The story also ran in the Coloradoan.com newspaper yesterday.
Fort Collins couple 'Parents of the Year'
Grossmans have two adopted kids and built a school in Cambodia.

Kari and George Grossman didn't see it coming, but July 7 turned out to be a shocking and humbling day. The Fort Collins couple not only found out they were named the 2008 Colorado Parents of the Year, but they also found out Kari Grossman's book, "Bones that Float, A Story of Adopting Cambodia," won the Independent Publisher Book Award for Peacemaker of the Year. Her book is about the couple's experience of adopting their 8-year-old son Grady from Cambodia and then building a school in Cambodia.

The Grossmans were selected as Parents of the Year by the Colorado Parents' Day Council not only for parenting Grady and his 4-year-old sister, Shanti, whom the family adopted from India, but for their work building and running the Grady Grossman School in Cambodia.

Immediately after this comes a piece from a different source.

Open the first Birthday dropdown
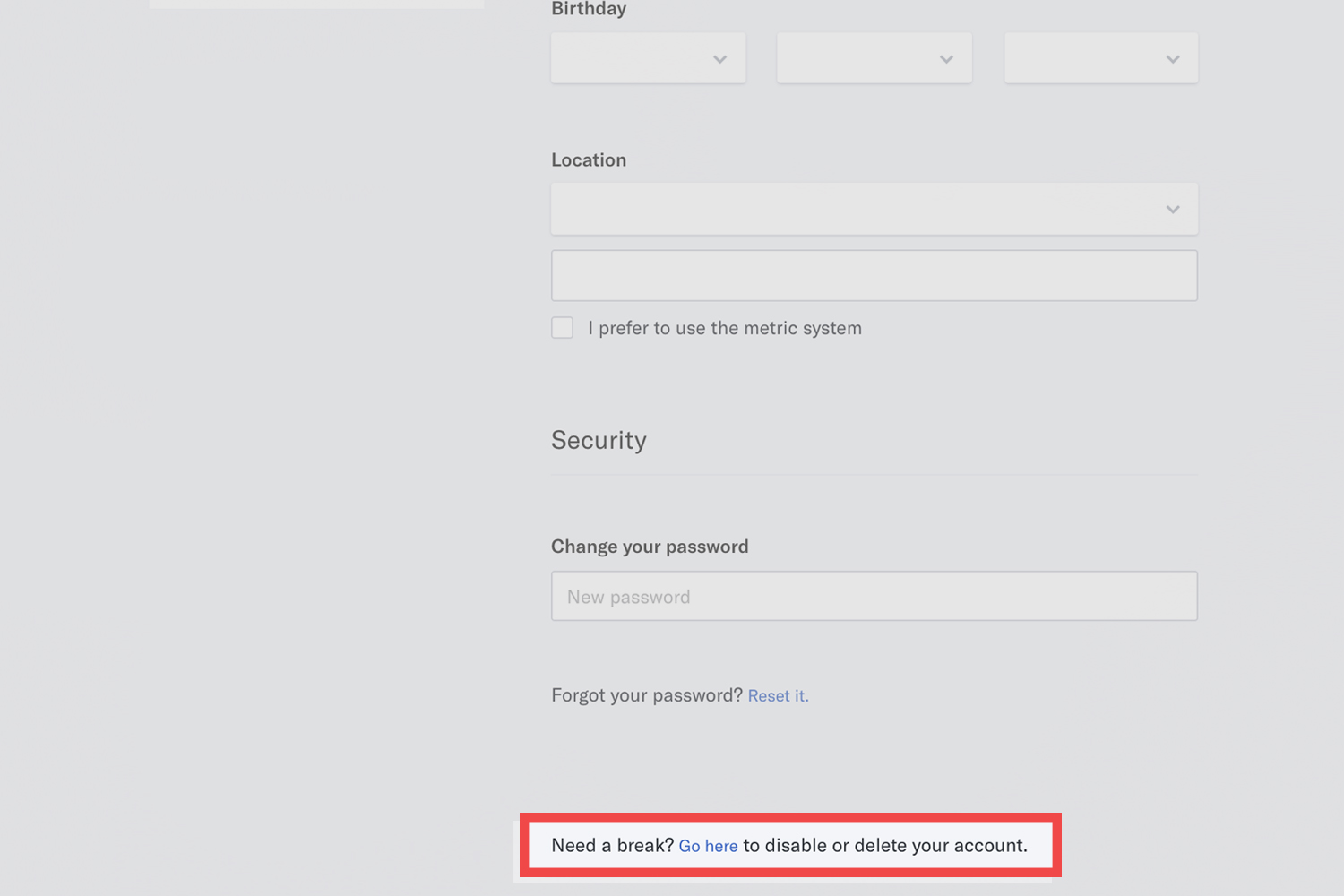The height and width of the screenshot is (896, 1344). click(x=648, y=59)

The Grossmans were also selected because their work in Cambodia models a life of service for their children. "I never thought about how it would have an effect on our own children's point of view," Kari Grossman said, adding that her son recently told her that when he was "old like Grandma, I'm going to work very hard for the GG School." "To see what he was getting out of it touched me," she said. Kari Grossman said the family didn't even know they had been nominated for the parenting award, which celebrates Parents' Day - a nationally recognized day of remembrance for parents celebrated on the last Sunday of July. "It's just the way our life and the way our family works," George Grossman said of the family's work in Cambodia. "Maybe (the award) is just an affirmation that we're doing something right as a family. We really don't think it's all that extraordinary, but I feel rather humbled by the whole thing."

The Grady Grossman School provides education for five rural villages in Cambodia and is its village's only permanent structure. It started with 50 children in 2001, and today there are 500 students, seven teachers, a solid cement structure with a water well and a solar-powered computer. The school is a part of the Grossmans' foundation, Sustainable Schools International. With a quarter of the proceeds going to the school, Kari's book has raised about $50,000 for the school. The couple also makes trips to Cambodia three or four times per year. "I've never seen a couple go to the extent that the Grossmans have," said Peggy Yujiri, spokeswoman for the Colorado Parents' Day Council. The Grossmans are among 50 nominees for National Parents of the Year, which will be announced on Parents' Day, July 27. They were honored at a dinner on Sunday in Denver along with 11 other Colorado couples.